# [Dataset records]
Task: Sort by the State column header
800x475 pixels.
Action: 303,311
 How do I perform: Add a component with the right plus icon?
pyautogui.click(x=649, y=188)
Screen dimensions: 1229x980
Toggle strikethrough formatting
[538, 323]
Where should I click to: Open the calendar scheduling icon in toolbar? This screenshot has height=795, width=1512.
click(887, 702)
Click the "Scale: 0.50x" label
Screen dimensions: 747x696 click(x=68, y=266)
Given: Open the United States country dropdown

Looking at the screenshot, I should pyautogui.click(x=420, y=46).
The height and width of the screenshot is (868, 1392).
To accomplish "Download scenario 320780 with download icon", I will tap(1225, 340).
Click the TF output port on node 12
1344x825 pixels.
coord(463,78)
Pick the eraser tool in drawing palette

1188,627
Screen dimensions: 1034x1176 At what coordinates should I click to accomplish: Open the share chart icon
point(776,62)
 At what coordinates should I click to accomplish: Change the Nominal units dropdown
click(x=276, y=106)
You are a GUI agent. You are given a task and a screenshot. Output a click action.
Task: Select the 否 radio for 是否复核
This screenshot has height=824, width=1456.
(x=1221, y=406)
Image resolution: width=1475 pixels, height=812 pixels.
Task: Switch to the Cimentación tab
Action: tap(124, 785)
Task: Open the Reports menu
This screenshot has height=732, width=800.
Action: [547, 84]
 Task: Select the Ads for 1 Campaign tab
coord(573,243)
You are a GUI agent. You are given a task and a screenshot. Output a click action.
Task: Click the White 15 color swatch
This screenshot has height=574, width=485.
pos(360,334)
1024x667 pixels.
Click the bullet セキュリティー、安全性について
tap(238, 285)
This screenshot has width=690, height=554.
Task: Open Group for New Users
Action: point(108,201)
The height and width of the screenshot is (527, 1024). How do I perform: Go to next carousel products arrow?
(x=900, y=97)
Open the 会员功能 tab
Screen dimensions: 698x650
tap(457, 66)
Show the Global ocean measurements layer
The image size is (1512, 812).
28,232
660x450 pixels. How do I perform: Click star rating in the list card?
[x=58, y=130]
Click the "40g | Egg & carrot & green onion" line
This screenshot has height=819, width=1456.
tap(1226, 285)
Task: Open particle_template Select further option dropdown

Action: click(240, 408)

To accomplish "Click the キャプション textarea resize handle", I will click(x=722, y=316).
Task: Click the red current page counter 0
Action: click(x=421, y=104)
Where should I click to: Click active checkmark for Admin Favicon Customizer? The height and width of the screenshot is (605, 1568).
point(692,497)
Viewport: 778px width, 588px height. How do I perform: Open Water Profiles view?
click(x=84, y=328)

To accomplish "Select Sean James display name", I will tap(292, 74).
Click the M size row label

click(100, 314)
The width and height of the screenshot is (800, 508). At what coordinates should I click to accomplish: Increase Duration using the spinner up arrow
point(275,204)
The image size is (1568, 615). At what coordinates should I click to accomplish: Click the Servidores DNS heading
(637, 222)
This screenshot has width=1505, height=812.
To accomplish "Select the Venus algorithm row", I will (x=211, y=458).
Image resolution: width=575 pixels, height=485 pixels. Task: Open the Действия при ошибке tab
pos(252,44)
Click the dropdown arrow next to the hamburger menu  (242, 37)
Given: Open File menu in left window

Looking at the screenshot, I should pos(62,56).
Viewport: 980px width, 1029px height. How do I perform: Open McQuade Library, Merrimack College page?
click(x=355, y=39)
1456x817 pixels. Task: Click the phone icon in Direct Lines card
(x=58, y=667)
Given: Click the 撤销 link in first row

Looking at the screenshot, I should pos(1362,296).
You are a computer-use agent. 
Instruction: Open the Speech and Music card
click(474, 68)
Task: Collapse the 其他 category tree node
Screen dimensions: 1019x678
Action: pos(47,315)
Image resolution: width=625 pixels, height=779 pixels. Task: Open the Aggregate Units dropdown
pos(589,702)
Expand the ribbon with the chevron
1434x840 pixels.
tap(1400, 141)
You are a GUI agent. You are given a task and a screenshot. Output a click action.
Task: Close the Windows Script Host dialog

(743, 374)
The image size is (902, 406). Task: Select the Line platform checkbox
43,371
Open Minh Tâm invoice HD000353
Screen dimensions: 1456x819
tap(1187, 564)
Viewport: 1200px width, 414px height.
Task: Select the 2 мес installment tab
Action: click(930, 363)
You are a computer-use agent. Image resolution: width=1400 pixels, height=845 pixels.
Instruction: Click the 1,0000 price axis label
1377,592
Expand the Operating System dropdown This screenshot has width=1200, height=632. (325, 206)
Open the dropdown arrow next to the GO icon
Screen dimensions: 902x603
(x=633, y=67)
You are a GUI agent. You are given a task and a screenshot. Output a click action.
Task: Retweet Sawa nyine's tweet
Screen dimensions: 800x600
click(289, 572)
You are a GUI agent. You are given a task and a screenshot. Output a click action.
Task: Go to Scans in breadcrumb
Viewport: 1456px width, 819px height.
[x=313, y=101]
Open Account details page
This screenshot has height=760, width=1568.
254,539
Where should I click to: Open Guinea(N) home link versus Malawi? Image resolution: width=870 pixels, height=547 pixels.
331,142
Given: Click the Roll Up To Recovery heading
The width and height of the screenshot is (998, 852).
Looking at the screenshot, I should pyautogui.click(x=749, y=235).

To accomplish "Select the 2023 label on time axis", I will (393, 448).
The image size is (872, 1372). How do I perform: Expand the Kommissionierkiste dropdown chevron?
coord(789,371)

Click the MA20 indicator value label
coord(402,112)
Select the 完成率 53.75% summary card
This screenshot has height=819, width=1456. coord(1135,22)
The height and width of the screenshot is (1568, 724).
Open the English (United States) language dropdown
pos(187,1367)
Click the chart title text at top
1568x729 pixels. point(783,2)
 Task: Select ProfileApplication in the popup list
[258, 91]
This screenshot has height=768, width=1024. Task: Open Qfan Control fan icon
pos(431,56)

# [Exercise aim]
Write out every item above word for word, without changing anything.

# [Problem solution]
Task: Sort by the State column header
800x475 pixels.
Action: 303,311
 How do I perform: Add a component with the right plus icon?
pyautogui.click(x=649, y=188)
Screen dimensions: 1229x980
Toggle strikethrough formatting
[538, 323]
Where should I click to: Open the calendar scheduling icon in toolbar? This screenshot has height=795, width=1512.
click(887, 702)
Click the "Scale: 0.50x" label
Screen dimensions: 747x696 click(x=68, y=266)
Given: Open the United States country dropdown

Looking at the screenshot, I should pyautogui.click(x=420, y=46).
The height and width of the screenshot is (868, 1392).
To accomplish "Download scenario 320780 with download icon", I will tap(1225, 340).
Click the TF output port on node 12
1344x825 pixels.
coord(463,78)
Pick the eraser tool in drawing palette

1188,627
Screen dimensions: 1034x1176 At what coordinates should I click to accomplish: Open the share chart icon
point(776,62)
 At what coordinates should I click to accomplish: Change the Nominal units dropdown
click(x=276, y=106)
You are a GUI agent. You are given a task and a screenshot. Output a click action.
Task: Select the 否 radio for 是否复核
This screenshot has height=824, width=1456.
(x=1221, y=406)
Image resolution: width=1475 pixels, height=812 pixels.
Task: Switch to the Cimentación tab
Action: tap(124, 785)
Task: Open the Reports menu
This screenshot has height=732, width=800.
Action: [547, 84]
 Task: Select the Ads for 1 Campaign tab
coord(573,243)
You are a GUI agent. You are given a task and a screenshot. Output a click action.
Task: Click the White 15 color swatch
This screenshot has height=574, width=485.
pos(360,334)
1024x667 pixels.
Click the bullet セキュリティー、安全性について
tap(238, 285)
This screenshot has width=690, height=554.
Task: Open Group for New Users
Action: point(108,201)
The height and width of the screenshot is (527, 1024). How do I perform: Go to next carousel products arrow?
(x=900, y=97)
Open the 会员功能 tab
Screen dimensions: 698x650
tap(457, 66)
Show the Global ocean measurements layer
The image size is (1512, 812).
28,232
660x450 pixels. How do I perform: Click star rating in the list card?
[x=58, y=130]
Click the "40g | Egg & carrot & green onion" line
This screenshot has height=819, width=1456.
tap(1226, 285)
Task: Open particle_template Select further option dropdown

Action: click(240, 408)

To accomplish "Click the キャプション textarea resize handle", I will click(x=722, y=316).
Task: Click the red current page counter 0
Action: click(x=421, y=104)
Where should I click to: Click active checkmark for Admin Favicon Customizer? The height and width of the screenshot is (605, 1568).
point(692,497)
Viewport: 778px width, 588px height. How do I perform: Open Water Profiles view?
click(x=84, y=328)

To accomplish "Select Sean James display name", I will tap(292, 74).
Click the M size row label

click(100, 314)
The width and height of the screenshot is (800, 508). At what coordinates should I click to accomplish: Increase Duration using the spinner up arrow
point(275,204)
The image size is (1568, 615). At what coordinates should I click to accomplish: Click the Servidores DNS heading
(637, 222)
This screenshot has width=1505, height=812.
To accomplish "Select the Venus algorithm row", I will (x=211, y=458).
Image resolution: width=575 pixels, height=485 pixels. Task: Open the Действия при ошибке tab
pos(252,44)
Click the dropdown arrow next to the hamburger menu  (242, 37)
Given: Open File menu in left window

Looking at the screenshot, I should pos(62,56).
Viewport: 980px width, 1029px height. How do I perform: Open McQuade Library, Merrimack College page?
click(x=355, y=39)
1456x817 pixels. Task: Click the phone icon in Direct Lines card
(x=58, y=667)
Given: Click the 撤销 link in first row

Looking at the screenshot, I should pos(1362,296).
You are a computer-use agent. 
Instruction: Open the Speech and Music card
click(474, 68)
Task: Collapse the 其他 category tree node
Screen dimensions: 1019x678
Action: pos(47,315)
Image resolution: width=625 pixels, height=779 pixels. Task: Open the Aggregate Units dropdown
pos(589,702)
Expand the ribbon with the chevron
1434x840 pixels.
tap(1400, 141)
You are a GUI agent. You are given a task and a screenshot. Output a click action.
Task: Close the Windows Script Host dialog

(743, 374)
The image size is (902, 406). Task: Select the Line platform checkbox
43,371
Open Minh Tâm invoice HD000353
Screen dimensions: 1456x819
tap(1187, 564)
Viewport: 1200px width, 414px height.
Task: Select the 2 мес installment tab
Action: click(930, 363)
You are a computer-use agent. Image resolution: width=1400 pixels, height=845 pixels.
Instruction: Click the 1,0000 price axis label
1377,592
Expand the Operating System dropdown This screenshot has width=1200, height=632. (325, 206)
Open the dropdown arrow next to the GO icon
Screen dimensions: 902x603
(x=633, y=67)
You are a GUI agent. You are given a task and a screenshot. Output a click action.
Task: Retweet Sawa nyine's tweet
Screen dimensions: 800x600
click(289, 572)
You are a GUI agent. You are given a task and a screenshot. Output a click action.
Task: Go to Scans in breadcrumb
Viewport: 1456px width, 819px height.
[x=313, y=101]
Open Account details page
This screenshot has height=760, width=1568.
254,539
Where should I click to: Open Guinea(N) home link versus Malawi? Image resolution: width=870 pixels, height=547 pixels.
331,142
Given: Click the Roll Up To Recovery heading
The width and height of the screenshot is (998, 852).
Looking at the screenshot, I should pyautogui.click(x=749, y=235).

To accomplish "Select the 2023 label on time axis", I will (393, 448).
The image size is (872, 1372). How do I perform: Expand the Kommissionierkiste dropdown chevron?
coord(789,371)

Click the MA20 indicator value label
coord(402,112)
Select the 完成率 53.75% summary card
This screenshot has height=819, width=1456. coord(1135,22)
The height and width of the screenshot is (1568, 724).
Open the English (United States) language dropdown
pos(187,1367)
Click the chart title text at top
1568x729 pixels. point(783,2)
 Task: Select ProfileApplication in the popup list
[258, 91]
This screenshot has height=768, width=1024. Task: Open Qfan Control fan icon
pos(431,56)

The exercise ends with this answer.